Muslim students report racial abuse on Holocaust study trip to Poland

Muslim students report racial abuse on Holocaust study trip to Poland
A group of Muslim girls from Berlin say they were racially abused on a visit to Holocaust memorials in Poland. The girls, part of a student group, say that locals spat on them and threatened them, while local police did nothing to protect them.

Twenty youngsters from the Theodor Heuss Community School in the Moabit district of Berlin went on a trip organized by the German-based House of the Wannsee Conference, a Holocaust memorial group. The group went to Warsaw, Lodz, Lublin and Krakow, and visited the former concentration camps Majdanek and Treblinka.

The trip aimed to educate the students on the Holocaust and how the Poles suffered in the course of the Nazi occupation.

Four girls from the group later told the German Deutschlandfunk radio station that they had suffered racial abuse while on the trip.

Those wearing headscarves were targeted most of all, the students’ teacher Sabeth Schmidthals said, as reported by Tagesspiegel. 

One of the girls in particular said that a man spat on her in the street in Lublin, and police standing nearby failed to act.

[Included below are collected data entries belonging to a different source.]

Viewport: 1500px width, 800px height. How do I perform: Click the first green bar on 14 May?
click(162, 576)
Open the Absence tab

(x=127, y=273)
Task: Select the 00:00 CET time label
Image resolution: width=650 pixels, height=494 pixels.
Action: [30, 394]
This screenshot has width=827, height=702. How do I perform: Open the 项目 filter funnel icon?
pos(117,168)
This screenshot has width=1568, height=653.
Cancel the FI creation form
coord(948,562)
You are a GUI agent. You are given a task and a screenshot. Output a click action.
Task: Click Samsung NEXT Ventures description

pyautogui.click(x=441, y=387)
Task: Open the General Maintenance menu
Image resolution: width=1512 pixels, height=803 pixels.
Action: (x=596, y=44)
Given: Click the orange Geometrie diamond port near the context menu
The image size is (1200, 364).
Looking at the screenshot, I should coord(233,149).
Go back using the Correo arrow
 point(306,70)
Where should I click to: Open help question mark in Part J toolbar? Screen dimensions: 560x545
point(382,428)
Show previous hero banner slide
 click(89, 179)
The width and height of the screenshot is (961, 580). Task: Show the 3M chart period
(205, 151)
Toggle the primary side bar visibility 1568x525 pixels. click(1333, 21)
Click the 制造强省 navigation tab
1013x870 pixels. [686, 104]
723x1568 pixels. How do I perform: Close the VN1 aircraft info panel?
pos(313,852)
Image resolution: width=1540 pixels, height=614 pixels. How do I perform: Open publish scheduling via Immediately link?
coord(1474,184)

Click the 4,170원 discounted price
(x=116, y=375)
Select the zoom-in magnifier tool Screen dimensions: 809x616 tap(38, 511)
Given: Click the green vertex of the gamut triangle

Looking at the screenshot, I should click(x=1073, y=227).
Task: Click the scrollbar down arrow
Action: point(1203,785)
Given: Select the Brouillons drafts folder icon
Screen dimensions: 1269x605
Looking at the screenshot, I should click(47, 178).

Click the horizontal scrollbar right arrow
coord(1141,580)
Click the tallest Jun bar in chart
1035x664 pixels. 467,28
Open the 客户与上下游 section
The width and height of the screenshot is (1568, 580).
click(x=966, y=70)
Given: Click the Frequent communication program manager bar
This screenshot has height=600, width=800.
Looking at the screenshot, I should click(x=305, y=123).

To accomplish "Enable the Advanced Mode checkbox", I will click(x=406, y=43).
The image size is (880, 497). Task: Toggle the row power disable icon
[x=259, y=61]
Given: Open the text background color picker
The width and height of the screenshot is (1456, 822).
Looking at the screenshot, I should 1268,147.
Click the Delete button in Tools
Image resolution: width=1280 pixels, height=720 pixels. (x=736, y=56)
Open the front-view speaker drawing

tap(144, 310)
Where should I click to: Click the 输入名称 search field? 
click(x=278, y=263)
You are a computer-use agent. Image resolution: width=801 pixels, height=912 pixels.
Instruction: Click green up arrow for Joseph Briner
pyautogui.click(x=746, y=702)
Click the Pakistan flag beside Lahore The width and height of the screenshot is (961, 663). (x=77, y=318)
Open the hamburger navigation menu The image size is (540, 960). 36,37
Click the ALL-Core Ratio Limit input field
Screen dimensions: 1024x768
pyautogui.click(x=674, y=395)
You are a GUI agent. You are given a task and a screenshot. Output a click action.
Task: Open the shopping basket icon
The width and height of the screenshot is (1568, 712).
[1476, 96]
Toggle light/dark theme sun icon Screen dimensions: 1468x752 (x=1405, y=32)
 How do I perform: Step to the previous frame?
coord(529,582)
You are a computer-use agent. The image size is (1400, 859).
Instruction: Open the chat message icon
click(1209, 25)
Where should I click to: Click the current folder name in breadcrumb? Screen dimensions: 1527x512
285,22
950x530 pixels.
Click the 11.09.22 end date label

Seydanur Kilic, one of the girls wearing a headscarf, told Deutschlandfunk, "We saw policemen smiling, and a Pole explained to us police didn’t want to help."

The police confirmed the incident, but said they misunderstood the students due to the language barrier, hearing “from the people translating that there was no problem.”

A police statement concluded that "the trip participants did not report any complaints to Lublin police officers."

Some of the girls said that a market stall in Lublin refused to sell water to them because they were foreigners.

One girl also said she was threatened with a knife, while another reported that a woman in Lodz threw a drink over her, telling her to “get out.”

Other Muslim students said they weren’t let into a synagogue in Lublin, Die Zeit reported.

The director of the Holocaust memorial body, Hans-Christian Jasch, said: "I'm especially shocked that this happened to youngsters in our care on this trip – indeed, on a trip dedicated to studying this very topic [racism]. Of course that's particularly sad," as cited by the BBC.

The students came back from Poland on Sunday, and have discussed the experience, also scheduling a meeting of the group to deal with the events of the trip, Tagesspiegel reported.

Polish opposition politicians have used the episode to accuse the ruling conservative party of contributing to xenophobia.

A fortnight ago, the Law and Justice Party (PiS) tweeted an opinion poll chart with the statement: “Do not let yourselves be persuaded that an aversion to refugees is something bad. Poles are not an exception in Europe.” The tweet was quickly replaced with a milder statement referring to the refugee crisis in general.

In May, Poland’s interior minister said on national radio that letting refugees into the country would “certainly be much worse” than Brussels’ penalties for not doing so, following an EU commission urging Poland and Hungary to implement refugee quotas or face action.